WHAT THE TASK REQUIRES>
The entries below hold a line with "For every named" and a line with "[button] (496, 79)". Return those lines and all that lie between them, exactly and only.

MATERIAL TO PROCESS>
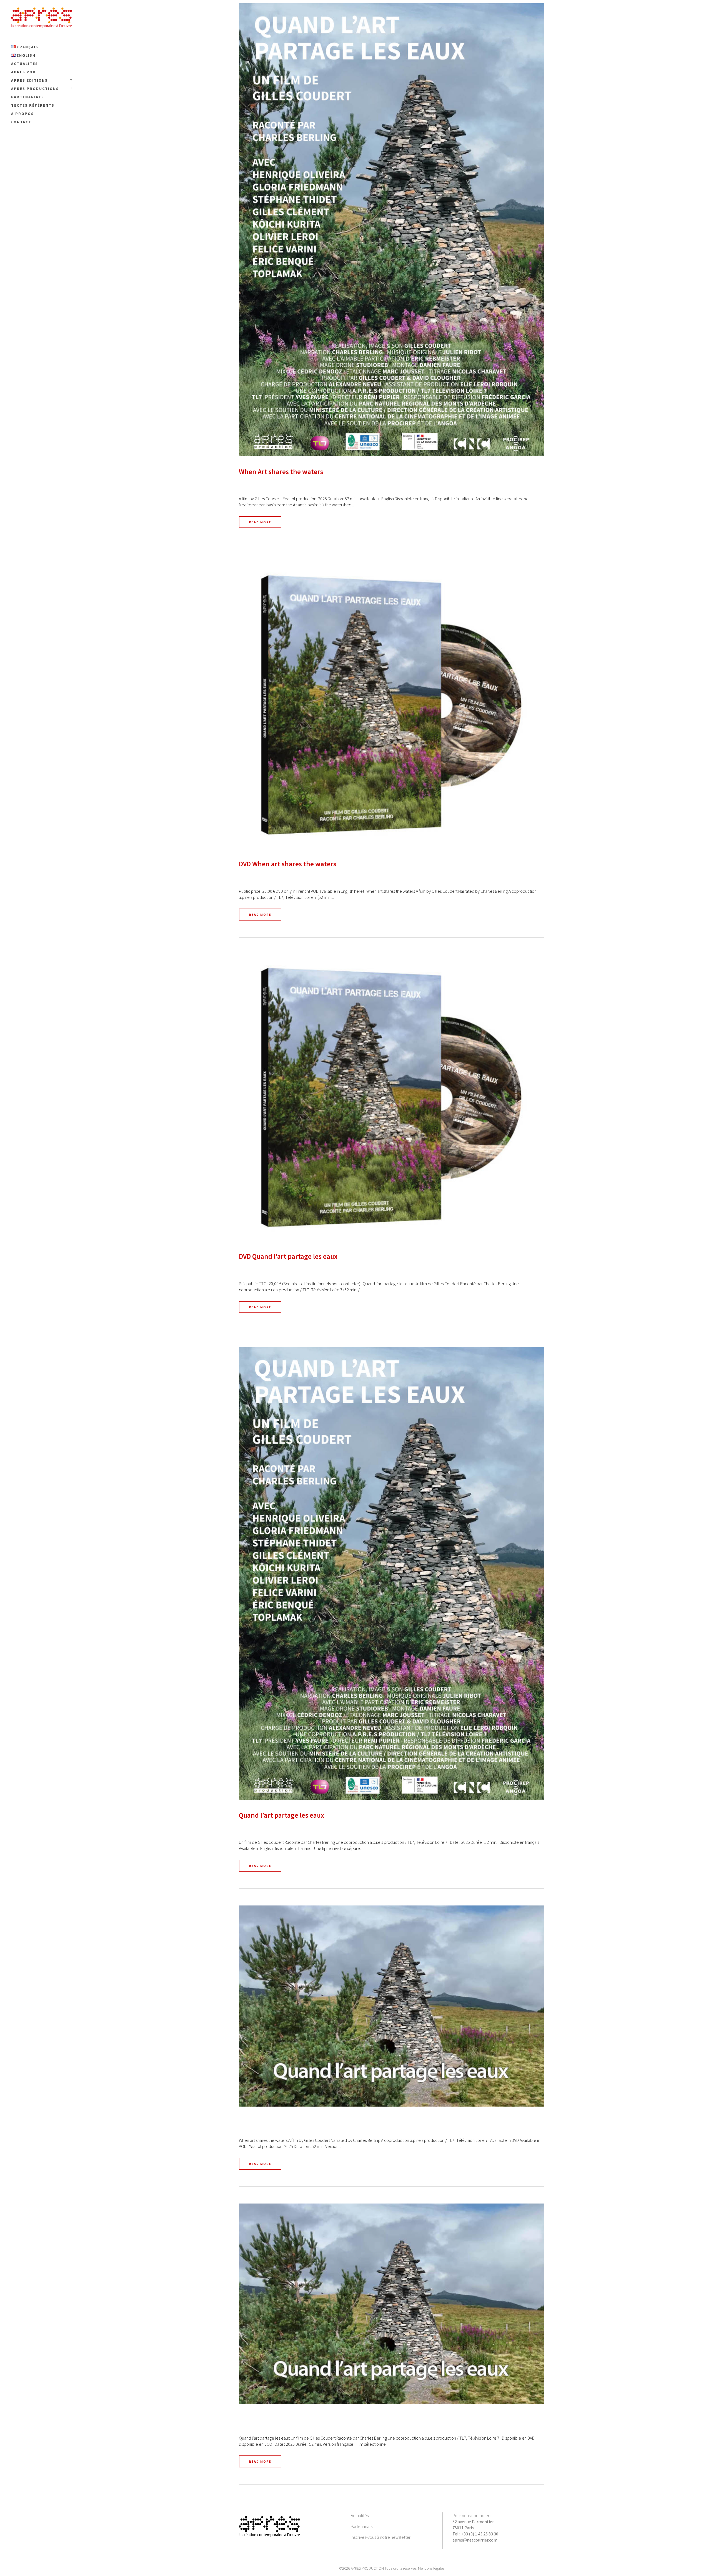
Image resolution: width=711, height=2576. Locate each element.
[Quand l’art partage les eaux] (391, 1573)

==

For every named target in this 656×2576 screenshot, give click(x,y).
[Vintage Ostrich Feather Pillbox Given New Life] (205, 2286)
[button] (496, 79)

REPLY>
For every named target in this 656×2576 screenshot, give click(x,y).
[Vintage Ostrich Feather Pillbox Given New Life] (205, 2286)
[button] (496, 79)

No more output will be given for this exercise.